Repository Structure

grasp-multisource-transfer/
├── README.md                           # This file
├── requirements.txt                    # Python dependencies
│
├── preprocessing/                      # Dataset preprocessing scripts
│   ├── README.md                       # Detailed preprocessing guide
│   ├── clear10_preprocessing.py
│   ├── clear100_preprocessing.py
│   └── yearbook_preprocessing.py
│
├── baseline_training/                  # Baseline model training
│   ├── README.md                       # Detailed training guide
│   ├── clear10/                        # CLEAR-10 training code
│   ├── clear100_30classes/             # CLEAR-100 training code
│   └── yearbook/                       # Yearbook training code
│
└── experiments/                        # Multi-source transfer experiments
    ├── README.md                       # Detailed experiments guide
    ├── shared/                         # Shared utilities
    │   ├── data_utils.py
    │   ├── model_utils.py
    │   ├── flops_counter.py
    │   ├── metrics_utils.py
    │   └── gpu_memory_tracker.py
    ├── ensemble/                       # Ensemble method
    ├── fusion/                         # Fusion method (Multi-Source baseline)
    ├── grasp/                          # GRASP method (ours)
    └── pearl/                          # PEARL method

Each subdirectory contains a detailed README.md with comprehensive usage instructions.

Quick Start

1. Installation

Requirements:

Python 3.10 or 3.11
CUDA-capable GPU (recommended: 16GB+ VRAM)
PyTorch 2.7.0+ with CUDA support

Install PyTorch with CUDA support:

# For CUDA 12.8+ (RTX 50 series, RTX 40 series)
pip3 install torch torchvision --index-url https://download.pytorch.org/whl/cu128

# For CUDA 11.8 (older GPUs)
pip3 install torch torchvision --index-url https://download.pytorch.org/whl/cu118

Install remaining dependencies:

pip install -r requirements.txt

Verify installation:

python -c "import torch; print('PyTorch:', torch.__version__); print('CUDA:', torch.cuda.is_available())"
python -c "import transformers; print('Transformers:', transformers.__version__)"

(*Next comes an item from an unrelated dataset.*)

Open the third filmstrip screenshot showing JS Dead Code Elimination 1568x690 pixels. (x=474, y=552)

See requirements.txt for detailed installation instructions and troubleshooting.

2. Dataset Preprocessing

Download and preprocess the datasets:

cd preprocessing

# Download datasets (see preprocessing/README.md for download links)
# CLEAR-10: https://clear-benchmark.github.io/
# CLEAR-100: https://clear-benchmark.github.io/
# Yearbook: https://shiry.ttic.edu/projects/yearbooks/yearbooks.html

# Run preprocessing scripts
python clear10_preprocessing.py
python clear100_preprocessing.py
python yearbook_preprocessing.py

This creates organized train/val/test splits in the datasets/ directory.

See preprocessing/README.md for detailed instructions.

3. Train Baseline Models

Train models on individual temporal bins:

cd baseline_training/clear10

# Train all temporal bins for a single model
python train_all_subsets.py --model_name mobilevit-xxs

# Or train individual bins
python train_clear10.py --year_name year_1-2 --model_name mobilevit-xxs

Repeat for CLEAR-100 and Yearbook datasets.

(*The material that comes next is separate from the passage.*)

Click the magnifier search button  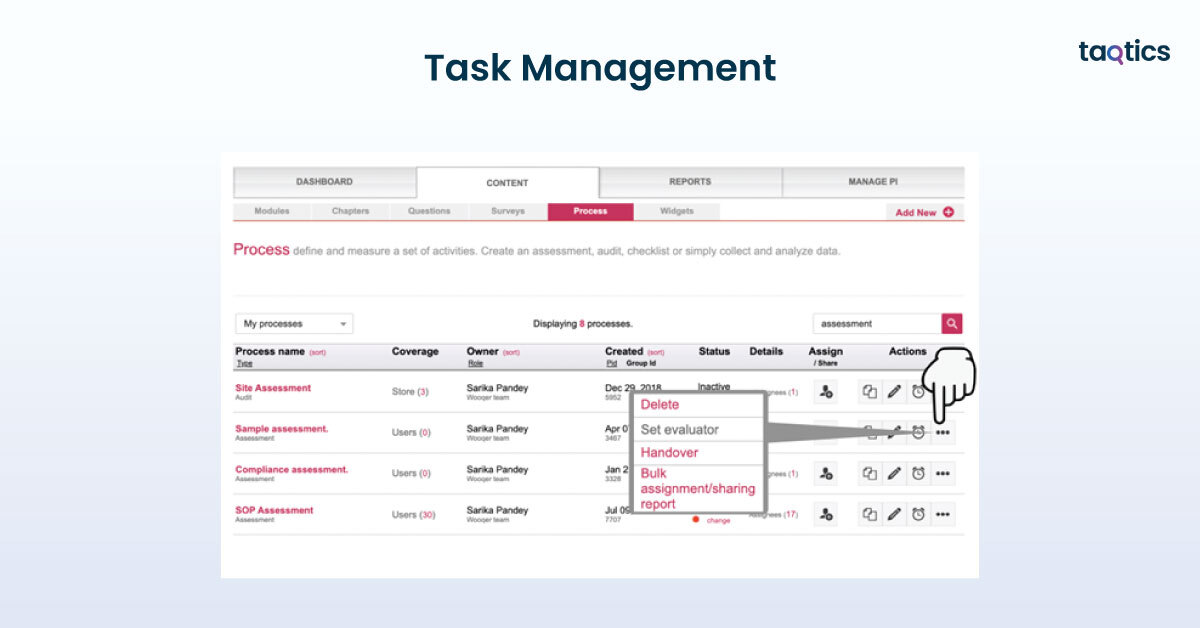[x=952, y=324]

See baseline_training/README.md for detailed instructions.

4. Run Transfer Learning Experiments

Run multi-source transfer experiments:

cd experiments/ensemble

# Run all targets with 3 trials each
python run_all_ensemble_clear10.py --num_trials 3 --model mobilevit-xxs

# Or run single experiment
python run_ensemble_experiment.py \
    --dataset clear10 \
    --target year_1-2 \
    --sources year_3-4 year_5-6 year_7-8 year_9-10 \
    --model mobilevit-xxs

Repeat for other methods (fusion, grasp, pearl) and datasets.

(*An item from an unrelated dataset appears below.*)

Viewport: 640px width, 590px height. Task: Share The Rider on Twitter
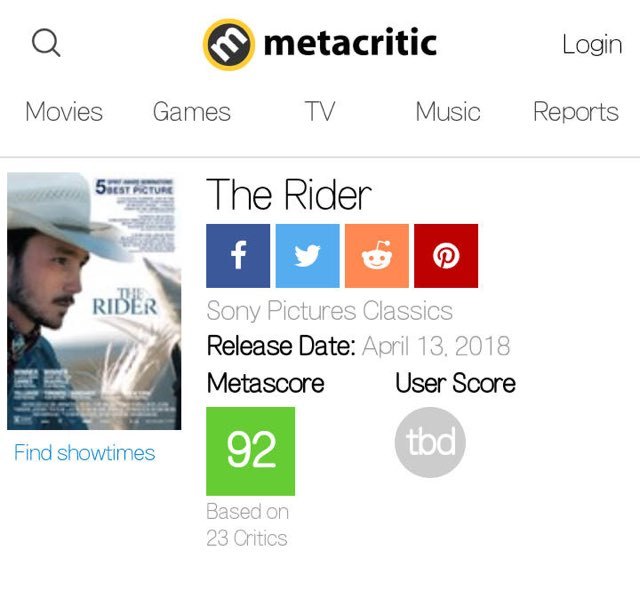[307, 256]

See experiments/README.md for detailed instructions.

Method Overview

ENSEMBLE (Baseline)

Combines predictions from multiple source models via soft voting:

Load pre-trained source models
Average prediction probabilities
No additional training required

FUSION (Multi-Source Baseline)

Averages parameters from source models and fine-tunes:

Average parameters from all source models
Fine-tune averaged model on target data
Single model for inference

Note: This method is referred to as "Multi-Source" in the paper.

GRASP (Our Method)

Sequential transfer with gradient-based parameter selection:

Train initial model on first source
For each additional source:
- Compute gradient alignment scores
- Transfer only aligned parameters
- Fine-tune on next source
Final fine-tuning on target

Key advantage: Selective parameter transfer reduces catastrophic forgetting.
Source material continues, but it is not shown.